Андрей Савельев - Настоящая Спарта. Без домыслов и наветов
В середине VII века до н. э. Спарта – самое мощное государство Эллады, Афины – ничем не примечательный городок. Через два века Афины – Манхеттен и Лас-Вегас эллинского мира, конкурент Спарты в борьбе за лидерство в Элладе. Проходит еще два века, и весь греческий мир клонится к закату под чужой властью, в которой от былого величия Спарты и Афин остались одни воспоминания.
Демографический тупик и крах традиции
В начале V века число спартиатов, обязанных служить в армии, составляло около 8-10 тысяч, в битве при Платеях участвовало 5 тыс. спартиатов. К концу века численность спартиатов сократилась до 4–5 тыс. В момент битвы при Левктрах (371 год до н. э.) в Спарте было не более 2400 полноправных граждан. Аристотель пишет, что в его время Спарта не могла выставить и тысячи гоплитов.
К началу IV века выделилась узкая прослойка гомеев («равных»), в руках которой сосредоточилось реальное владение землей и средствами, достаточными для оплаты участия в сисситиях. «Верхи» спартанского общества составляли ничтожную долю от всей совокупности свободных жителей Спарты.
Экстремальные условия длительной войны породили военное братство спартанцев, в котором нивелировались социальные статусы. Помимо статусов мирного времени многие незнатные спартанцы получали статус гармостов-правителей в захваченных или союзных городах. Прекращение войны означало, что военная аристократия разрушается и возвращается расслоение мирного времени.
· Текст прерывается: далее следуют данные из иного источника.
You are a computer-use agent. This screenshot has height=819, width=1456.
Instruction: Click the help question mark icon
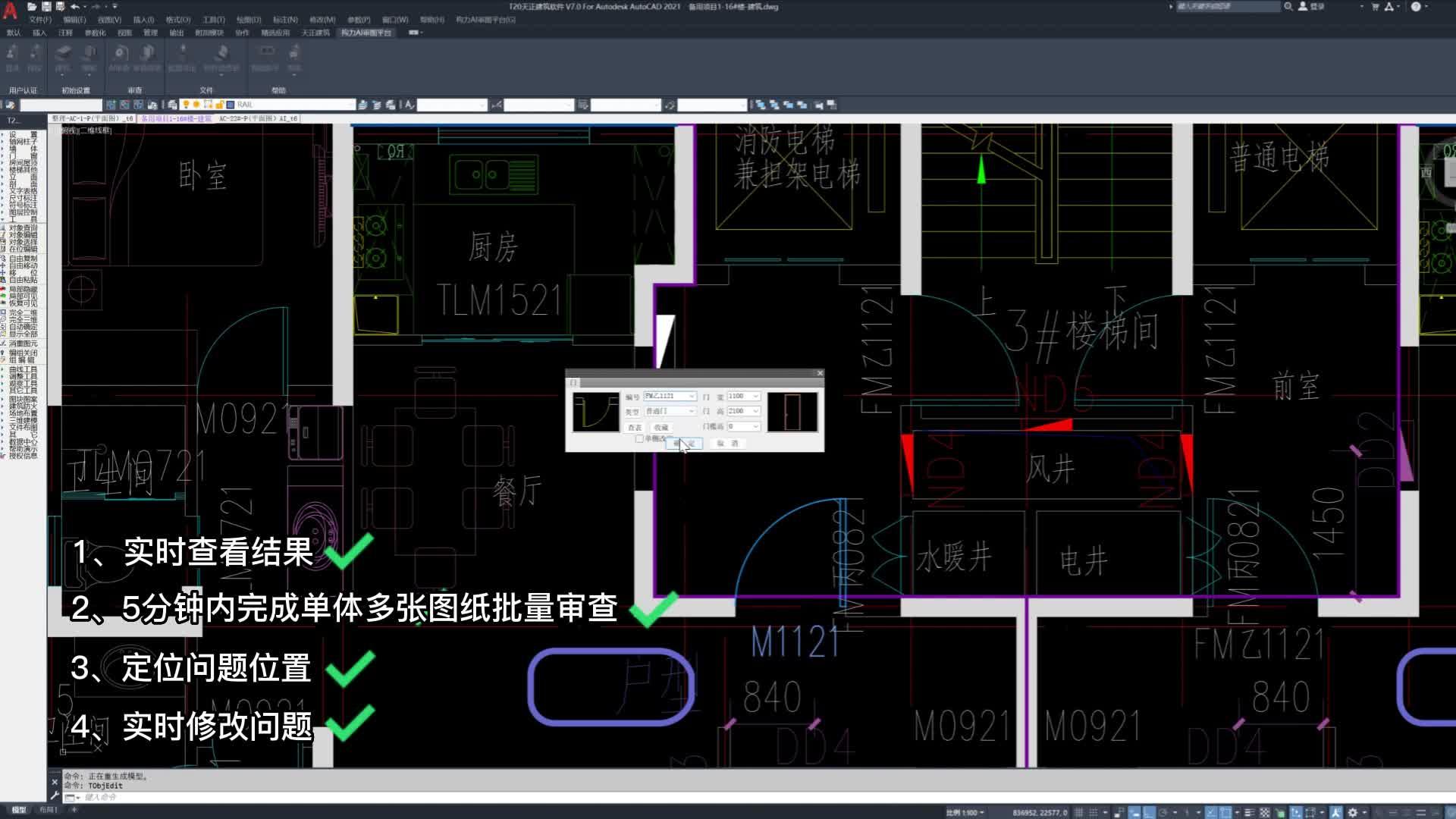[1415, 6]
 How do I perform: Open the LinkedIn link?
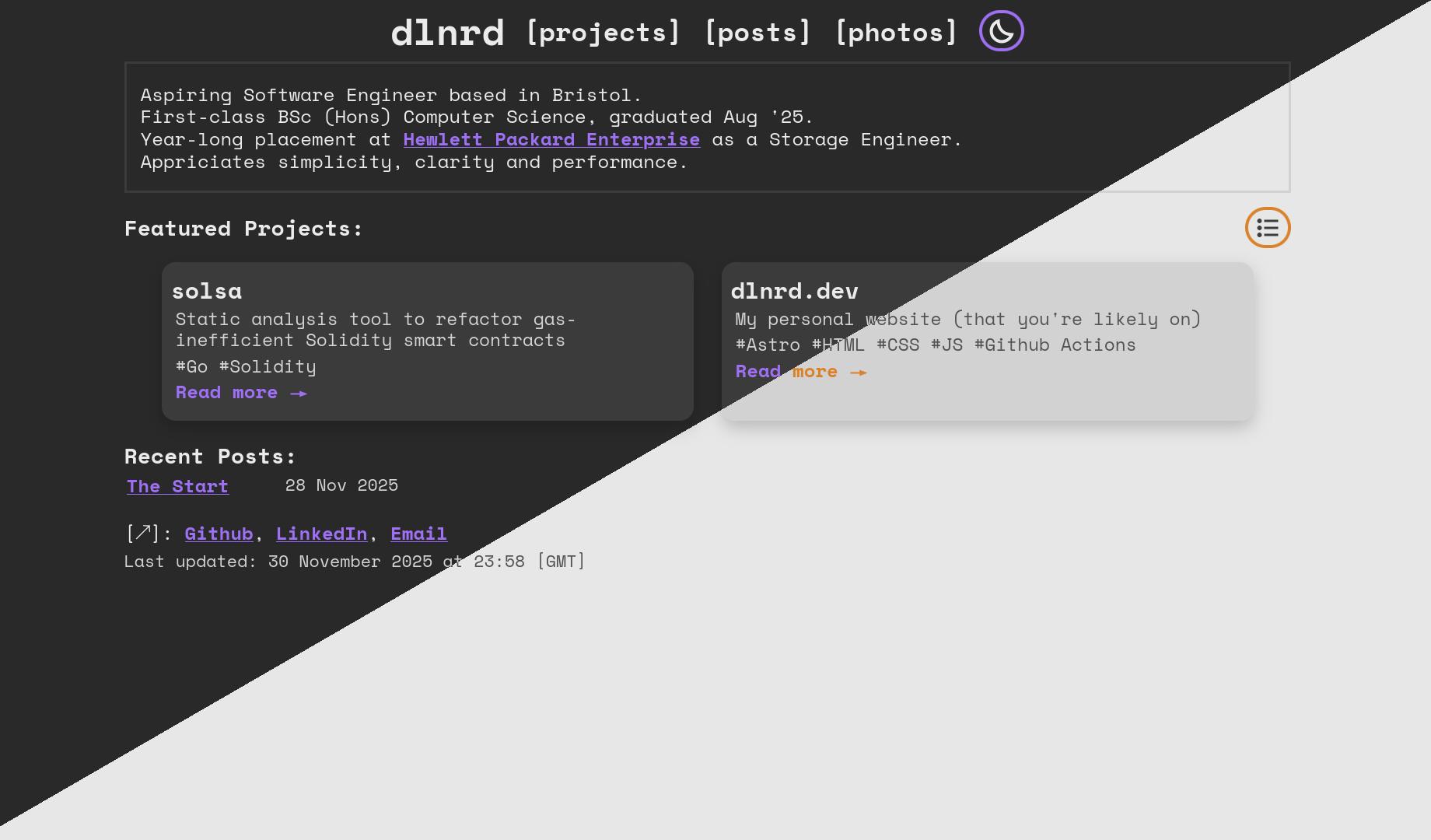321,534
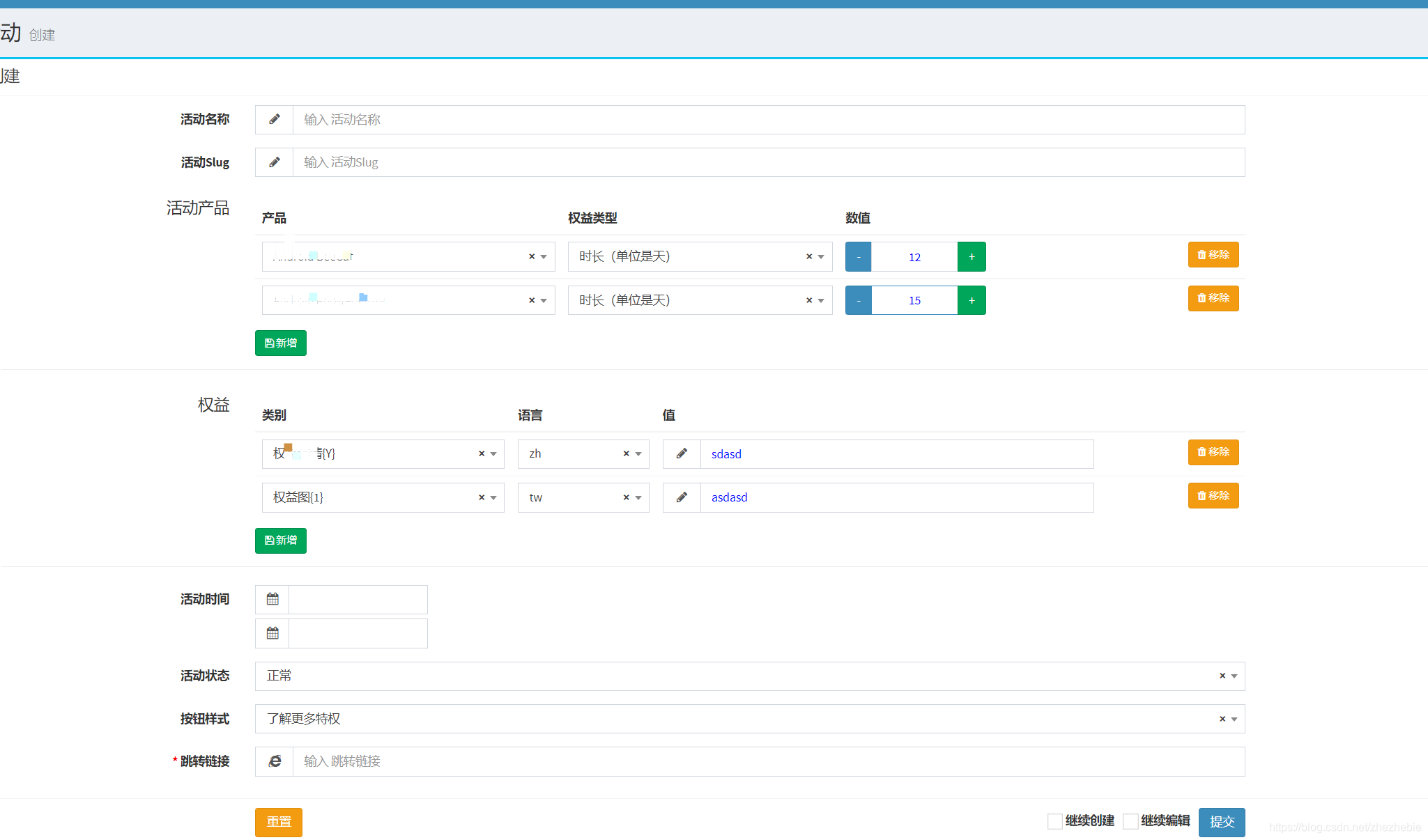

К 398 году историки относят заговор Кидона – одного из тех, кого в Спарте относили к гипомейонам («младшим» или «опустившимся», не имевшим возможности платить взнос за сисситии) – спартиатам по происхождению. Такой статус позволял заниматься государственными делами или служить в наемниках, но не участвовать в народном собрании. «Опустившимися» порой оказывались потомки видных спартиатов.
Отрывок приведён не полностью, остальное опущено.